PROBLEM TO SOLVE
Repeat exactly the line containing "Click the play icon for 02.04.13.mp4" and every line after it in the entries, and nothing besides.

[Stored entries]

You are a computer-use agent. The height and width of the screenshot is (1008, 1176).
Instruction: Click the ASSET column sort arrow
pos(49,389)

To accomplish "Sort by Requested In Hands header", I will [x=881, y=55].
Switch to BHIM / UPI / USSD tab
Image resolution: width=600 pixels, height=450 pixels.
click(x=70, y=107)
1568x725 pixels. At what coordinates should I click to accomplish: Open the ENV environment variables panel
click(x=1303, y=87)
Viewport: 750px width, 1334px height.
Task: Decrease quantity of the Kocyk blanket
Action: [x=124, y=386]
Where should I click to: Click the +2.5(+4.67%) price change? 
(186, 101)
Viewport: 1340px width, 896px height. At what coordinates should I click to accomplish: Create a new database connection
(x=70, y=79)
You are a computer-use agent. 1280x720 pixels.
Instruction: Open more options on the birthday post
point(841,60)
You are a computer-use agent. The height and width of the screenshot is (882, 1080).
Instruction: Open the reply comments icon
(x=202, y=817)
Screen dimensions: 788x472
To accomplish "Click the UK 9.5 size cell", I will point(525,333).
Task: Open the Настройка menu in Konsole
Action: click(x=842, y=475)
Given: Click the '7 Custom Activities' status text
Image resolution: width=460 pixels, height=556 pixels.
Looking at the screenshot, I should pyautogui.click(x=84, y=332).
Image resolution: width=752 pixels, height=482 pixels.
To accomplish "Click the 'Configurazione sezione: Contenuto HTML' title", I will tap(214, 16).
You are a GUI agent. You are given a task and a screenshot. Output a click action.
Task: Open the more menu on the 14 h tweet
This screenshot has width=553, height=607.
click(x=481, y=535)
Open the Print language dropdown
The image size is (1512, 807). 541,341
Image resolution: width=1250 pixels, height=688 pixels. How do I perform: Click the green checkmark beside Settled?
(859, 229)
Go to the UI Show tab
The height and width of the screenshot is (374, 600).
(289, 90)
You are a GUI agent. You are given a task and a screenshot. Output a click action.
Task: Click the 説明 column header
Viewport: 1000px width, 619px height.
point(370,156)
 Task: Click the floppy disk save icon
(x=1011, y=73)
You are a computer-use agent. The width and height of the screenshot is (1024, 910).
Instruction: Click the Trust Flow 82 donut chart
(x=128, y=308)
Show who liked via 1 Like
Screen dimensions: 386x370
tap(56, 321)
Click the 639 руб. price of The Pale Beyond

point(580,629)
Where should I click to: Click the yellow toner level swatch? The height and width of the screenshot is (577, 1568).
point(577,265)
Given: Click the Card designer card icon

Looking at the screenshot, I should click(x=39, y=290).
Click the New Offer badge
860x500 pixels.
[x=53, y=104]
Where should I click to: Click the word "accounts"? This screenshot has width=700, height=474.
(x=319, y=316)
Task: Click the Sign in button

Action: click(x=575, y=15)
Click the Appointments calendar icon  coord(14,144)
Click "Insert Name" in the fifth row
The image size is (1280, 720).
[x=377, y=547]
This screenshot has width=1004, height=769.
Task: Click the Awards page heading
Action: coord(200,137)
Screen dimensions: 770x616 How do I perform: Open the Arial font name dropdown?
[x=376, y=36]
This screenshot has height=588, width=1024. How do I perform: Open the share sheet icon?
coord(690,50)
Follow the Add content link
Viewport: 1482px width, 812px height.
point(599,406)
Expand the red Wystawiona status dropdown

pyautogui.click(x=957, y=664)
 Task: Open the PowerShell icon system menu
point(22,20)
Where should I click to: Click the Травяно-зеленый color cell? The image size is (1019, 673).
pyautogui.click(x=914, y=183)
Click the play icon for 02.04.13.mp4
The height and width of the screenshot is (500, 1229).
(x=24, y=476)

OUTPUT OF THE TASK
Click the play icon for 02.04.13.mp4
The height and width of the screenshot is (500, 1229).
(x=24, y=476)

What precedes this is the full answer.